[SUPPLIED INFORMATION start]
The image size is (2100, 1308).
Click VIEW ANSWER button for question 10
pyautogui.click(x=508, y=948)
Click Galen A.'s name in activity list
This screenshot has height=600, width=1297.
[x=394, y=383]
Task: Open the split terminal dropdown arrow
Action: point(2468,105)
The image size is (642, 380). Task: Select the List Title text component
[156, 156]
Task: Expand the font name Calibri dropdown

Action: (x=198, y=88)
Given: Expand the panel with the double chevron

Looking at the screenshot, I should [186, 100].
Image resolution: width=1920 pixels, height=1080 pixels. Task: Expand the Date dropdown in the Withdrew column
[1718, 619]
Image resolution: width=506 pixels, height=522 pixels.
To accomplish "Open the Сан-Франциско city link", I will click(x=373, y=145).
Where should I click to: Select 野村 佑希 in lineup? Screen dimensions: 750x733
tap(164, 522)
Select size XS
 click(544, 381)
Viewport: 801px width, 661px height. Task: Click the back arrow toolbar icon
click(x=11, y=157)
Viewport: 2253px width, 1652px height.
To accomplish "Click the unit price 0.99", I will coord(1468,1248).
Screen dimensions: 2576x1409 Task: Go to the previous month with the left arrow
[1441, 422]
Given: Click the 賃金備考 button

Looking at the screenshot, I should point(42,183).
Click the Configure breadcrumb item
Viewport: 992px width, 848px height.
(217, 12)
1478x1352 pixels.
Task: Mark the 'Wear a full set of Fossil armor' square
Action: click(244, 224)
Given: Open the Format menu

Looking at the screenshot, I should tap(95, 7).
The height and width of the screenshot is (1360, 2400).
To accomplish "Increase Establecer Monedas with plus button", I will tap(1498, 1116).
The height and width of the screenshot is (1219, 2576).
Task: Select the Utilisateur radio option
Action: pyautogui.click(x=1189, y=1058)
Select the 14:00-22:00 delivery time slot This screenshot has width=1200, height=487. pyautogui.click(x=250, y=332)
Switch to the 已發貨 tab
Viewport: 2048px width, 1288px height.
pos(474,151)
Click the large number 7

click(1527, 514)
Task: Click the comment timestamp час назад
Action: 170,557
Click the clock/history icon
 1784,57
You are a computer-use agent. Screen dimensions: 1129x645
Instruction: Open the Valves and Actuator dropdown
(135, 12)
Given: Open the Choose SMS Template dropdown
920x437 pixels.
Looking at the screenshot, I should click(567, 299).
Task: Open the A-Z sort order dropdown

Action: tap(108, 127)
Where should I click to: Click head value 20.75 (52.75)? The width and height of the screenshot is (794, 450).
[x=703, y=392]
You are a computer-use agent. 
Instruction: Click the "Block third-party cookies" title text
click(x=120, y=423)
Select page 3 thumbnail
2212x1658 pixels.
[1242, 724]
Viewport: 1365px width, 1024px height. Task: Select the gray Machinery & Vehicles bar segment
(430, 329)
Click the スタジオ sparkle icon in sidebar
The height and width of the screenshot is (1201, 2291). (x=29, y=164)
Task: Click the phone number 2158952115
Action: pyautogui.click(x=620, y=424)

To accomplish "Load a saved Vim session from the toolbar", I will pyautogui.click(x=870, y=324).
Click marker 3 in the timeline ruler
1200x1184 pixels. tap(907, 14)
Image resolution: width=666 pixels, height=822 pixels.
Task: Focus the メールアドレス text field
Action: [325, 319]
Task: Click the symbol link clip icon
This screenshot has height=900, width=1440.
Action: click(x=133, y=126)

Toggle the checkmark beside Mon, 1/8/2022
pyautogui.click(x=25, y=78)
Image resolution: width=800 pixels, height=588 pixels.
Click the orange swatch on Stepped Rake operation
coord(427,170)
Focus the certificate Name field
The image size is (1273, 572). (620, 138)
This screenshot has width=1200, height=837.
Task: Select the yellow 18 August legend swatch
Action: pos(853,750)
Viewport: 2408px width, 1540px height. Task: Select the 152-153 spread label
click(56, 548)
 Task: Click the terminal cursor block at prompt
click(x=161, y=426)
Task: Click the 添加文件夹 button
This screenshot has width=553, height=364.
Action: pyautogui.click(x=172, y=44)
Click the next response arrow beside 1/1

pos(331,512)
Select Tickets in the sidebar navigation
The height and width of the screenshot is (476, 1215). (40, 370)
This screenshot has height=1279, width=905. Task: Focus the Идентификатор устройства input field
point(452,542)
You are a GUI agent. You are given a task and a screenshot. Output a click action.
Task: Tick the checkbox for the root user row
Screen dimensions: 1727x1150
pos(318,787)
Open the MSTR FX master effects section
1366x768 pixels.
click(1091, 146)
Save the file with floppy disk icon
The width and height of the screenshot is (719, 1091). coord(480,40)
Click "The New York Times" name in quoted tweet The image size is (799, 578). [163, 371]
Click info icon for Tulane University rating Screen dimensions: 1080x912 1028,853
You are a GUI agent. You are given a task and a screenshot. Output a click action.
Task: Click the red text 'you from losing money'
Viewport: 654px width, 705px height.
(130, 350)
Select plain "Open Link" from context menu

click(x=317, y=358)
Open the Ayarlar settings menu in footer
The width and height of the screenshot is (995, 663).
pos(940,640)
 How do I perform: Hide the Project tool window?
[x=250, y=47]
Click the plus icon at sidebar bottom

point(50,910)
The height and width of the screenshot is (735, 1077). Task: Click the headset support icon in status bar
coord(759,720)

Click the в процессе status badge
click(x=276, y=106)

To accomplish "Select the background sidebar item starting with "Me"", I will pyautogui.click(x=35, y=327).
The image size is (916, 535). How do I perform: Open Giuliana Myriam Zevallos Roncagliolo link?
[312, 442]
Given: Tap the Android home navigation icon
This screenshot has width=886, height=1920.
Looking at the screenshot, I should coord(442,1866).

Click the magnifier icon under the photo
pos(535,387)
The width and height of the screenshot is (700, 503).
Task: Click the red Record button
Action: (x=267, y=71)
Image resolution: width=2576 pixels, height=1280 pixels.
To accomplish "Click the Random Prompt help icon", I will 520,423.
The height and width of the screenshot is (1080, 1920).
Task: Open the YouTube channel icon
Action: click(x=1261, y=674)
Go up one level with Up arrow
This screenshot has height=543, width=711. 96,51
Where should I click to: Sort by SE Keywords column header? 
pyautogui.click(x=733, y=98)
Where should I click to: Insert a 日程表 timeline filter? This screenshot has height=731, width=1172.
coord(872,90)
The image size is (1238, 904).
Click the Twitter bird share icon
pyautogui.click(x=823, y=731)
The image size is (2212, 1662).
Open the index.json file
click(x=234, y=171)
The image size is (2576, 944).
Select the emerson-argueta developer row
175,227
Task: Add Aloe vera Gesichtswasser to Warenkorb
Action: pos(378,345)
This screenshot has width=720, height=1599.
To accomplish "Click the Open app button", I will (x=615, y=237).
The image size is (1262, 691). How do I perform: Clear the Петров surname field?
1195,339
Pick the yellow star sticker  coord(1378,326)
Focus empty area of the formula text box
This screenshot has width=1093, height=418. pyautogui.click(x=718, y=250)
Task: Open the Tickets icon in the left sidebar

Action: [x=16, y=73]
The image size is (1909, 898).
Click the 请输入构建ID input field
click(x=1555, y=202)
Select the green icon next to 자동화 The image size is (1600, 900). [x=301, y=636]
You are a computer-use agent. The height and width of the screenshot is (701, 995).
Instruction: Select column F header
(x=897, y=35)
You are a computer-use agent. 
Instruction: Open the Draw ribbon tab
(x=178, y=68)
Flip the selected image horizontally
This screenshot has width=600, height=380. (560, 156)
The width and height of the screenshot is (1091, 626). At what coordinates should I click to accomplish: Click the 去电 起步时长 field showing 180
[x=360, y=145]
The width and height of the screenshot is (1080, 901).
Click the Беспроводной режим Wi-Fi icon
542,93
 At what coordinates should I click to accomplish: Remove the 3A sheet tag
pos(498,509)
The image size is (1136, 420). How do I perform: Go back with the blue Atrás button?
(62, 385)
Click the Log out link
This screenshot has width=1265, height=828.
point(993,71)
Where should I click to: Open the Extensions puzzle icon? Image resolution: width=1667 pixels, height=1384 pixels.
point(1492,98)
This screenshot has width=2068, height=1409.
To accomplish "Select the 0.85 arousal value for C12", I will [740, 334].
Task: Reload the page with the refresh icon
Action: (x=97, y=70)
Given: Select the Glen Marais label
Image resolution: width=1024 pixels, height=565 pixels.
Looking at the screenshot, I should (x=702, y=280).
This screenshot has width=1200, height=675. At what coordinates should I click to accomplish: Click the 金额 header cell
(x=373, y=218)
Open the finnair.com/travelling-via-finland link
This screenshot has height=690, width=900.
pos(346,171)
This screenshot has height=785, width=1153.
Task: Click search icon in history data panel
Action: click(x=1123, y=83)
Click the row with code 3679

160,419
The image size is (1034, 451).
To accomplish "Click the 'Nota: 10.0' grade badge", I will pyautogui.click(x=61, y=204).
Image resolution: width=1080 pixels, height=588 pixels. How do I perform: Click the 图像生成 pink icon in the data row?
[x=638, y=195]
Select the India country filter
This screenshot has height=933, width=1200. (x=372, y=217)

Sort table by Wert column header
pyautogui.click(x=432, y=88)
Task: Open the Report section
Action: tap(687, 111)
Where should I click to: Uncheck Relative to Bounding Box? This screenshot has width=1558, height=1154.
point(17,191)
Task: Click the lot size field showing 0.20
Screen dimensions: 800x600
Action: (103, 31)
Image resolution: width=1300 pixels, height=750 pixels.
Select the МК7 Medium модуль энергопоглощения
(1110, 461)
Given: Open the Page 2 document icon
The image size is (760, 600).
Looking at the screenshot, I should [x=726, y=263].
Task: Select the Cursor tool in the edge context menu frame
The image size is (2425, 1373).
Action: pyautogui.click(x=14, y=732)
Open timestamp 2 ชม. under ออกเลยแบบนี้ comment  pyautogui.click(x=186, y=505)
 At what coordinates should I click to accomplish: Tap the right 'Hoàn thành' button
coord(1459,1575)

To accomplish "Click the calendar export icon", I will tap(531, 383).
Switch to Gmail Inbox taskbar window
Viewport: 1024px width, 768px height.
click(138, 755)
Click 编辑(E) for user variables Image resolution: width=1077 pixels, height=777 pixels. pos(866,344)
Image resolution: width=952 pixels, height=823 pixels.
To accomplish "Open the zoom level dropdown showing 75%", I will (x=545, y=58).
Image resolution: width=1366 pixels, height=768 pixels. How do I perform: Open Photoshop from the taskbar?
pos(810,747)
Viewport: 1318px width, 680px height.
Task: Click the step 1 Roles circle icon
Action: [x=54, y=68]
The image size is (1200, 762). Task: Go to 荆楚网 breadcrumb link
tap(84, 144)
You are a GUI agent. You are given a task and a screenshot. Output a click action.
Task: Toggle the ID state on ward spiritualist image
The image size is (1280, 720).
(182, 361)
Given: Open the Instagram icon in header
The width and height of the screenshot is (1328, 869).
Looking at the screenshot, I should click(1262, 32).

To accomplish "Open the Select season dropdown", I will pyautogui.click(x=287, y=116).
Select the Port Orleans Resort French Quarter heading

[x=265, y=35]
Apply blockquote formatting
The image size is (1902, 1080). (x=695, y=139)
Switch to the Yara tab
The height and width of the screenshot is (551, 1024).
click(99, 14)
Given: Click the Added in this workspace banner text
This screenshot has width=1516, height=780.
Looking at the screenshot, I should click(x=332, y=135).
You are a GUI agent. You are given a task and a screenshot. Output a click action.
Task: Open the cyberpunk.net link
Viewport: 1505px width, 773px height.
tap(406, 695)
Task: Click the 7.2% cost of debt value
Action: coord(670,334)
[SUPPLIED INFORMATION end]
Repeat the part of the lines that opens with the line containing "Image resolution: width=1080" and closes with the line containing "point(17,191)", with nothing changed.

Image resolution: width=1080 pixels, height=588 pixels. How do I perform: Click the 图像生成 pink icon in the data row?
[x=638, y=195]
Select the India country filter
This screenshot has height=933, width=1200. (x=372, y=217)

Sort table by Wert column header
pyautogui.click(x=432, y=88)
Task: Open the Report section
Action: tap(687, 111)
Where should I click to: Uncheck Relative to Bounding Box? This screenshot has width=1558, height=1154.
point(17,191)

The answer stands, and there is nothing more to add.